Extinct genus of dinoflagellate cysts

Palynodinium is an extinct genus of organic-walled dinoflagellate cyst (or dinocyst). It is a fossil species of dinoflagellate cyst used to demarcate the K/Pg boundary, which marks the terminal Cretaceous and the extinction of the dinosaurs. Palynodinium grallator was among the microfossils which lead to the recent discovery of the K/Pg event record in marine sediments of the northeast Pacific.

Dinoflagellate cysts are estimated to be produced by 10–16% of living dinoflagellates as a dormant, zygotic stage of their life cycle, which can accumulate in marine sediments as microfossils. Organic-walled dinoflagellate cysts are noted for their resistance to degradation owing to their composition of dinosporin, a biopolymer similar to sporopolinin characteristic of many terrestrial palynomorphs. Their abundance, cosmopolitan distribution, and quality of preservation in the fossil record since the Middle Triassic make dinoflagellate cysts excellent indicators of primary productivity as well as tools for biostratigraphy and paleoenvironmental reconstructions. The scope of dinoflagellate cyst applications has resulted in ongoing collaborative efforts between industry and academia to refine their taxonomic classification and enhance their utility through database organization.

#### Data extracts:
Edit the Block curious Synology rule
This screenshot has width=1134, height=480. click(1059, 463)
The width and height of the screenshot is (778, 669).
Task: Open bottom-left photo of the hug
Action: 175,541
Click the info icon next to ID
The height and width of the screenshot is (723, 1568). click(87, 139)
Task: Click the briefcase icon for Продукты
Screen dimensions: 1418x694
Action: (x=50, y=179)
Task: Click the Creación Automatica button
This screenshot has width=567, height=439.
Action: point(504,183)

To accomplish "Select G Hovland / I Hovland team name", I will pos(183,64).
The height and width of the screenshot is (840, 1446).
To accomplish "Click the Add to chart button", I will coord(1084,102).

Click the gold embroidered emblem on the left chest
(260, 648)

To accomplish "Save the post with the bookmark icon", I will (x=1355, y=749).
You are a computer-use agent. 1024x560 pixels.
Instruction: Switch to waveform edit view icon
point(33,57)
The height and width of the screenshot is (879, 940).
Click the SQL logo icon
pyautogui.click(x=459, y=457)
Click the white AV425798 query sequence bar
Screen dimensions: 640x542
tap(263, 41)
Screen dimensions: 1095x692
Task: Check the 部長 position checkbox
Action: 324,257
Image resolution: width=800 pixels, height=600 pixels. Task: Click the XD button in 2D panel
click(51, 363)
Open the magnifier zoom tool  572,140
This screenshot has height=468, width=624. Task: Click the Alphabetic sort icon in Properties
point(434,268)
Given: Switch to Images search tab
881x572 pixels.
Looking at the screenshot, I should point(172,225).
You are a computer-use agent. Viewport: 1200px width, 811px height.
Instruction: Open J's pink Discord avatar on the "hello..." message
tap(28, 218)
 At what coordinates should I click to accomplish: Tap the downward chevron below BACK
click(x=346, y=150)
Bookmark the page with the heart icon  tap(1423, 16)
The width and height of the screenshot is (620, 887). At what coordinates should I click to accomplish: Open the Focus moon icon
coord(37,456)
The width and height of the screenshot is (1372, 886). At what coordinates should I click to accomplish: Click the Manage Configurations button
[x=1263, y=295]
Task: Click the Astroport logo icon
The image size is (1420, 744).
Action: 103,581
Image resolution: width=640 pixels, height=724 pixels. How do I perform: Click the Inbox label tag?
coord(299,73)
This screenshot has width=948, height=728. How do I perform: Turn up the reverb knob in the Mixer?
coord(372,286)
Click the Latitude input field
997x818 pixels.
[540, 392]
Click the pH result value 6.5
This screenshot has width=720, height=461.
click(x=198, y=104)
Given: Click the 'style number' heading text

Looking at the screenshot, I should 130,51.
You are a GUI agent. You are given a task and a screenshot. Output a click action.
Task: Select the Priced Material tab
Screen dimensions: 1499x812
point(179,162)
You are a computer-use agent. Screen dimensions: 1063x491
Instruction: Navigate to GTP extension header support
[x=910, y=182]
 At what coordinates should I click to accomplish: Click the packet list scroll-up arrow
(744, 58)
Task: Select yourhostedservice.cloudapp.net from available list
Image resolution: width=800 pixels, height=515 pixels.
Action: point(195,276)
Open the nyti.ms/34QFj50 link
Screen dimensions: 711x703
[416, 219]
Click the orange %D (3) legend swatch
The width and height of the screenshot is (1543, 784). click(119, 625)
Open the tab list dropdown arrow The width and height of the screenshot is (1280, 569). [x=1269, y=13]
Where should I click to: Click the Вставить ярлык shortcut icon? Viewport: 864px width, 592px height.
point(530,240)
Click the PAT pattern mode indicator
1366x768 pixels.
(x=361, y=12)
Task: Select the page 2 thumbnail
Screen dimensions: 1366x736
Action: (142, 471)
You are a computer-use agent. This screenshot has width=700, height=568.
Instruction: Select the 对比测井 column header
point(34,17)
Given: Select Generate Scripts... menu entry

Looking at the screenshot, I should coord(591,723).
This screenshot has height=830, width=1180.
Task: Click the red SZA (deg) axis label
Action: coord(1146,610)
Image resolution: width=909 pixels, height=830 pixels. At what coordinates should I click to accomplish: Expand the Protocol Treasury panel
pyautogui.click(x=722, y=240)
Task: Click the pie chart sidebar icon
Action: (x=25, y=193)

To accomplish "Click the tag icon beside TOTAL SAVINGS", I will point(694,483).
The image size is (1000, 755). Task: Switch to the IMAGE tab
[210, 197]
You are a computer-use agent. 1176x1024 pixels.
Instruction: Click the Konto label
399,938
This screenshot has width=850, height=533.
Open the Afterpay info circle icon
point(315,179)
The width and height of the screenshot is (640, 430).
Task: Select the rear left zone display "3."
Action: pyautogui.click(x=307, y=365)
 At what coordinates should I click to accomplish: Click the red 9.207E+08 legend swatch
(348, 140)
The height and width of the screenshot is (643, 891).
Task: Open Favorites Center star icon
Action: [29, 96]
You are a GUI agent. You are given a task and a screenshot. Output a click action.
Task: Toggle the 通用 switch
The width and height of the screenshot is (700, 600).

#### Task requirements:
**a)** In the Palynodinium excerpt, what share of living dinoflagellates are estimated to produce cysts?
**b)** Write out the part of the Palynodinium excerpt from "Dinoflagellate cysts are estimated" to "through database organization.", keeping every word and mark as it appears.

#### Solved tasks:
**a)** An estimated 10–16% of living dinoflagellates produce cysts.

**b)**
Dinoflagellate cysts are estimated to be produced by 10–16% of living dinoflagellates as a dormant, zygotic stage of their life cycle, which can accumulate in marine sediments as microfossils. Organic-walled dinoflagellate cysts are noted for their resistance to degradation owing to their composition of dinosporin, a biopolymer similar to sporopolinin characteristic of many terrestrial palynomorphs. Their abundance, cosmopolitan distribution, and quality of preservation in the fossil record since the Middle Triassic make dinoflagellate cysts excellent indicators of primary productivity as well as tools for biostratigraphy and paleoenvironmental reconstructions. The scope of dinoflagellate cyst applications has resulted in ongoing collaborative efforts between industry and academia to refine their taxonomic classification and enhance their utility through database organization.